We want to document a clear boundary that:

• Archival strain maintenance (isolation/purity confirmation/working slants) is not part of Production, and
• Production begins at the step where culture from the working slant inoculates the first approved food-grade starter medium, after which only food-grade ingredients/approved processing aids are used.

I’m looking for peer input on how others document and defend this boundary for FDA/FSMA and/or GFSI audits, specifically:

• Do you formally classify selective/differential media used for purity confirmation/strain maintenance as archival/lab-only (i.e., not Production materials)?
• C
• What controls and records have been most effective to demonstrate segregation and prevent inadvertent introduction into Production (e.g., labeling, inventory controls, physical separation, transfer SOPs, inoculum volume limits, training)?
• Have auditors/inspectors ever challenged the concept of “incidental carryover” at the inoculation step? If so, what documentation resolved it (e.g., a brief risk assessment, worst-case carryover/dilution calculation, written process boundary statement)?
• If anyone has non-proprietary references (industry guidance, auditor expectations, regulatory interpretations) that support this approach, I’d appreciate pointers.

Thanks in advance!

[GMO]

I am not familiar with your process but I have a question. Why would you not be using food grade materials in your lab? Is there not a source which are both suitable for microbial use and suitable for food? Would it not be easier to confirm this with the suppliers rather than tie yourself in knots?

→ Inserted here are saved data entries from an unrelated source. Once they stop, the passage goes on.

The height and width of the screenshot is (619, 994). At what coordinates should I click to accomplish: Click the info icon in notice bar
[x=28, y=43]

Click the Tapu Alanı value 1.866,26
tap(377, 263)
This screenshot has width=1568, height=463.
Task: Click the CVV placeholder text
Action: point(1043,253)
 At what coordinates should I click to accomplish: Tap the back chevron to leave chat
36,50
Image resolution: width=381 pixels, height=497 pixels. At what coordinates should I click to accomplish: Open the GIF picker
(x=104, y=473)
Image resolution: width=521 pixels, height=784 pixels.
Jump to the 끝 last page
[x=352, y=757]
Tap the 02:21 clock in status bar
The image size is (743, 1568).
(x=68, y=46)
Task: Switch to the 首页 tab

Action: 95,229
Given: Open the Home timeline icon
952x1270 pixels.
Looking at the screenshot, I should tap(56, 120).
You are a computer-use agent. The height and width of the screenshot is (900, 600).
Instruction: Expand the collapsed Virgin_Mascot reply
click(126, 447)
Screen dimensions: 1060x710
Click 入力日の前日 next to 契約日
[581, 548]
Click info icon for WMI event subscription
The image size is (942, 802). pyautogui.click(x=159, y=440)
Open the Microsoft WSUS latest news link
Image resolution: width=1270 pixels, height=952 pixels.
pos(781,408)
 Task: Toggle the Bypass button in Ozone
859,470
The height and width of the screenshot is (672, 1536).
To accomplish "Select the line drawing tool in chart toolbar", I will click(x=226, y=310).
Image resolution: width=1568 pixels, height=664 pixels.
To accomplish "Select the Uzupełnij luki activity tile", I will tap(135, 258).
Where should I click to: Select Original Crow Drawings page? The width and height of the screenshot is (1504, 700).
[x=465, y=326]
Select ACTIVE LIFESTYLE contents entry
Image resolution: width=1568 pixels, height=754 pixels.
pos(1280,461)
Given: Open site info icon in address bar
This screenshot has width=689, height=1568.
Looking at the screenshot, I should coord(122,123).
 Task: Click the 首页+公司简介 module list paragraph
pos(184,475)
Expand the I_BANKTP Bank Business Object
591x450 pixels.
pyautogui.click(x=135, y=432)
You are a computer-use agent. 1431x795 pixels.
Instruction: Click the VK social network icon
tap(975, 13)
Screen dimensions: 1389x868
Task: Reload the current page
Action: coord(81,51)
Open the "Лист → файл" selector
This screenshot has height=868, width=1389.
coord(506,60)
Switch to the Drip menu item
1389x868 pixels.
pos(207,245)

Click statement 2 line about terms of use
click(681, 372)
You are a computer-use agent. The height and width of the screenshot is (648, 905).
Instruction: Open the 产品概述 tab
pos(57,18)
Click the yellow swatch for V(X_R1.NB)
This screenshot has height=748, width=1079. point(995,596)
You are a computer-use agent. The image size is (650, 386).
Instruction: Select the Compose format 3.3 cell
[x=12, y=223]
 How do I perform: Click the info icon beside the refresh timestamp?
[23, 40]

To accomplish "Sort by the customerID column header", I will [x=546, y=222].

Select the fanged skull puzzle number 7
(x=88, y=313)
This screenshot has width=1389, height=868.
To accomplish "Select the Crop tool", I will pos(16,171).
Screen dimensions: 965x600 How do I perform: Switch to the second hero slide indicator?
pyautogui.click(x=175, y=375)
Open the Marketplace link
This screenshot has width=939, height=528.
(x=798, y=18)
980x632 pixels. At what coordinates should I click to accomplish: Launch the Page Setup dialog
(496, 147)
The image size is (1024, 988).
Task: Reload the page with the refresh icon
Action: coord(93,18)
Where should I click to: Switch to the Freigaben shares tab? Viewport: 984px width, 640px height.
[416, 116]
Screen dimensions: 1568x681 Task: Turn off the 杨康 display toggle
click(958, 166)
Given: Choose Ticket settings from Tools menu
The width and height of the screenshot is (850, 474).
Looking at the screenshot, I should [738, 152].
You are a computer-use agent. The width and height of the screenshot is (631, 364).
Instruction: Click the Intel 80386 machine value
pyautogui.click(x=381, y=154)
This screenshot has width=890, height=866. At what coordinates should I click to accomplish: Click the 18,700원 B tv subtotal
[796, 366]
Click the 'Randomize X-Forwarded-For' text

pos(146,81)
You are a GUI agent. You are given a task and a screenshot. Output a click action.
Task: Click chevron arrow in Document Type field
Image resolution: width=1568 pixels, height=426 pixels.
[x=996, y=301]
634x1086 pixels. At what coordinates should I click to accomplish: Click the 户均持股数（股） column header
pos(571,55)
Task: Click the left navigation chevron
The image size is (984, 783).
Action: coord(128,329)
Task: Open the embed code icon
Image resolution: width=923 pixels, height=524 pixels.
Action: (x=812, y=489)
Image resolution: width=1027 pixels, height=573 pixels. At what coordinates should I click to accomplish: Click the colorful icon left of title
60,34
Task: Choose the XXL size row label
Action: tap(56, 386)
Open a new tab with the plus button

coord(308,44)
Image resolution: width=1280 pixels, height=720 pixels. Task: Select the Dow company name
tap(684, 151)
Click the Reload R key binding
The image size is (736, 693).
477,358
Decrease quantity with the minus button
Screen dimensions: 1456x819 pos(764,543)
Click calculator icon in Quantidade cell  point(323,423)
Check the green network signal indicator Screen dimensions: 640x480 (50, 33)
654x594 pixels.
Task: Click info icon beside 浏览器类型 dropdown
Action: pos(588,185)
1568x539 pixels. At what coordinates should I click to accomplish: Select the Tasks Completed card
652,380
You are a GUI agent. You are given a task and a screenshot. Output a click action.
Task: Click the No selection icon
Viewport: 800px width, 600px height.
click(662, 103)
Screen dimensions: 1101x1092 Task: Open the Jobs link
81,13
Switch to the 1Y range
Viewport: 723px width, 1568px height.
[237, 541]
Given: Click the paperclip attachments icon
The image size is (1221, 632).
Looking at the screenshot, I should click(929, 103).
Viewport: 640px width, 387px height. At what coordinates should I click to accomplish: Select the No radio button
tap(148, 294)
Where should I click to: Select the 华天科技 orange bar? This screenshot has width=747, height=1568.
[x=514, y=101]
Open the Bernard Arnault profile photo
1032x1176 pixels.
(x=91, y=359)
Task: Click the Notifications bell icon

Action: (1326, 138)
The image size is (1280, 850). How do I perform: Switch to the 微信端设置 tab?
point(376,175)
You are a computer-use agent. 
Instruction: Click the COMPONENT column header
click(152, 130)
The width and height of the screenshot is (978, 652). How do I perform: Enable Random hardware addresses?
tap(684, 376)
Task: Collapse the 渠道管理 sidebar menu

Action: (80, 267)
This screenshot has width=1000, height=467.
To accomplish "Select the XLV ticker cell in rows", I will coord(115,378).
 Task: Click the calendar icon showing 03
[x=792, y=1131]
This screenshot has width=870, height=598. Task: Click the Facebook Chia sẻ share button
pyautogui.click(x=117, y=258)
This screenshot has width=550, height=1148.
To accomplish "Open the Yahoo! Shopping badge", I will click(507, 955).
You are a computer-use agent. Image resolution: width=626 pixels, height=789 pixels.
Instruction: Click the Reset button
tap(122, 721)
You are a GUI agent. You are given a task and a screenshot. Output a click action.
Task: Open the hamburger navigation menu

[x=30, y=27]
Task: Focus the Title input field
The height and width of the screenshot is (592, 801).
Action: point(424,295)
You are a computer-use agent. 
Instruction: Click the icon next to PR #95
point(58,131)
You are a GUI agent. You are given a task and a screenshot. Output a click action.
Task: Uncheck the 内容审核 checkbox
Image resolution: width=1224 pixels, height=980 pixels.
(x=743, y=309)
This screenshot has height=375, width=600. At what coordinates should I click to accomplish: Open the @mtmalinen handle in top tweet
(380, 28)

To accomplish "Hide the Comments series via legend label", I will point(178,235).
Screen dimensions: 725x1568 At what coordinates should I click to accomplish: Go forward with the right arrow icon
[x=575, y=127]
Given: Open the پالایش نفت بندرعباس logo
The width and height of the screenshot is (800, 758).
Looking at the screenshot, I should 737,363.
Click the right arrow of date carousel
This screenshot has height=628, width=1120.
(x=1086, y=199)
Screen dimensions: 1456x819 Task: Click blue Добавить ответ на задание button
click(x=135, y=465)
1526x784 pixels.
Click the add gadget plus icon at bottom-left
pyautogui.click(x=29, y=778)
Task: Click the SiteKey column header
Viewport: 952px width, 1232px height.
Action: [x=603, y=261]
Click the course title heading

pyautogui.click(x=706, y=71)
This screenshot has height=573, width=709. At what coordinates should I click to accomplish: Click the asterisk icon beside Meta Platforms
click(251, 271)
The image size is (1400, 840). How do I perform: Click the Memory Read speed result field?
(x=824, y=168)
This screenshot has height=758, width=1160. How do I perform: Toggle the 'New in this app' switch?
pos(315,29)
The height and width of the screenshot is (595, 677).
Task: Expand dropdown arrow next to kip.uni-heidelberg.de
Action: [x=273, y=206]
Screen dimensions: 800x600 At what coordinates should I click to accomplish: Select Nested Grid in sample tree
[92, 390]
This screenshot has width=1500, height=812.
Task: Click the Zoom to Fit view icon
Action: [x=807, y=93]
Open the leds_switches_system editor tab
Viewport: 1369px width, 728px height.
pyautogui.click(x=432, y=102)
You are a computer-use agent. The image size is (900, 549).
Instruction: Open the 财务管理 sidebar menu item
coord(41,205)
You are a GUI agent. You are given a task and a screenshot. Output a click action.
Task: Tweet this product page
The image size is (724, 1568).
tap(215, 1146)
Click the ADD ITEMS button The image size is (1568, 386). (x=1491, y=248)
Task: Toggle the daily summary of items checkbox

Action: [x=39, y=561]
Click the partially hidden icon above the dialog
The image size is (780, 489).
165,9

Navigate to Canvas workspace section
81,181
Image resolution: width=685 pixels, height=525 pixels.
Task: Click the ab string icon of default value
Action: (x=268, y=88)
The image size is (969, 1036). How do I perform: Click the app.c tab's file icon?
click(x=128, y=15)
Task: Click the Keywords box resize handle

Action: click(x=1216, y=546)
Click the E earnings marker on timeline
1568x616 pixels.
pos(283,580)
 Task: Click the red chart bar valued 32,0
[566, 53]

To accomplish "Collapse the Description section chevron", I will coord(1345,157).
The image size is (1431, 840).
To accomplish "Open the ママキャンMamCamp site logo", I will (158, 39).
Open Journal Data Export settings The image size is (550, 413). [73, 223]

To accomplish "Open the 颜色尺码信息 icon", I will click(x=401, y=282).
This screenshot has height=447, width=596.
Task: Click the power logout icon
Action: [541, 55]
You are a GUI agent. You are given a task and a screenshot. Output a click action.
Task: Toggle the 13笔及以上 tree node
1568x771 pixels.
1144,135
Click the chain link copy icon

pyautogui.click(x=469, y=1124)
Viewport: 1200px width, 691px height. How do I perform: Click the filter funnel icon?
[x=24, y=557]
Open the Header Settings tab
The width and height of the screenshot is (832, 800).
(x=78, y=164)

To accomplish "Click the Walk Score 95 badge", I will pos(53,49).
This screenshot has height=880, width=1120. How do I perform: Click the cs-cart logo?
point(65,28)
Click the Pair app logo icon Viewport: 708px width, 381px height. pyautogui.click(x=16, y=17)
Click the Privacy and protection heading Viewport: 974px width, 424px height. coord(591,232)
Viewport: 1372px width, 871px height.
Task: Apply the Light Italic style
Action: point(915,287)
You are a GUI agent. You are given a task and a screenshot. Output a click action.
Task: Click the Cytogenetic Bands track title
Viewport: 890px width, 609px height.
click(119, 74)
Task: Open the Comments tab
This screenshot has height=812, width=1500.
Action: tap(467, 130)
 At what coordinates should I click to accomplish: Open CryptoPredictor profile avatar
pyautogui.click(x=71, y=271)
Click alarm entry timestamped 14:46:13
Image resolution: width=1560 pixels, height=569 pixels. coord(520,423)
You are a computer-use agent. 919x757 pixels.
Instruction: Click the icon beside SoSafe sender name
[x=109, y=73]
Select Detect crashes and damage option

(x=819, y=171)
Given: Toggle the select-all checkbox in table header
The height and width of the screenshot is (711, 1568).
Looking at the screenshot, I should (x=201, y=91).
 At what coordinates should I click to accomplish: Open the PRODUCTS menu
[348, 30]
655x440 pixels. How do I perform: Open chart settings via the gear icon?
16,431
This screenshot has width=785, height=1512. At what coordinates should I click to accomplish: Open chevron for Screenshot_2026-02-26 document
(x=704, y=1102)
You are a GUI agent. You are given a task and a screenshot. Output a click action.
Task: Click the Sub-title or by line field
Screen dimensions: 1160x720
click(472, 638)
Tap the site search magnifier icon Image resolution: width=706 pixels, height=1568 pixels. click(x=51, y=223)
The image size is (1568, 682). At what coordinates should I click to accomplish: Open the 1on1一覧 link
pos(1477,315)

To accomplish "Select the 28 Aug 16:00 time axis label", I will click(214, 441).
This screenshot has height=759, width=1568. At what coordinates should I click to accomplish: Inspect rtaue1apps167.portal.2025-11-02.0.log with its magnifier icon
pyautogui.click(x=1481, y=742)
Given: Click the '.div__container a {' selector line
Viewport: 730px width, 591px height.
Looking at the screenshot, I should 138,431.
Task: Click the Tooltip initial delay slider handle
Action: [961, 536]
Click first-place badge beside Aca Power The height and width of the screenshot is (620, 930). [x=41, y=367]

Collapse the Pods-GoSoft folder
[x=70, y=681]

It might be I'm not understanding your process well enough.

Of course though if there are materials which should not be taking into production (and this happens with other applications) there are ways to help this.

Firstly you need to make it really clear what the rules are, so I would colour code anything not to be taken into production areas to make it 100% clear. E.g. put on a coloured label "lab only" on arrival that's bright and easy to see. I would make sure I could transfer these to the lab without recourse to production.

 

I'd then write an SOP and Work Instruction, involving the production team and lab teams. Make sure what controls are put in place are workable and ask for more suggestions on how to physically separate and visually manage.

 

Then assess how you can verify controls are working. Put it into your GMP audits and any leader and supervisor look go sees. Praise people for following the right controls. Do sense checks on whether people understand the "why" etc. Do mass balance traces and audits on a periodic basis so you can see if things are being followed.

 

I think in that way, this is no different to any other control.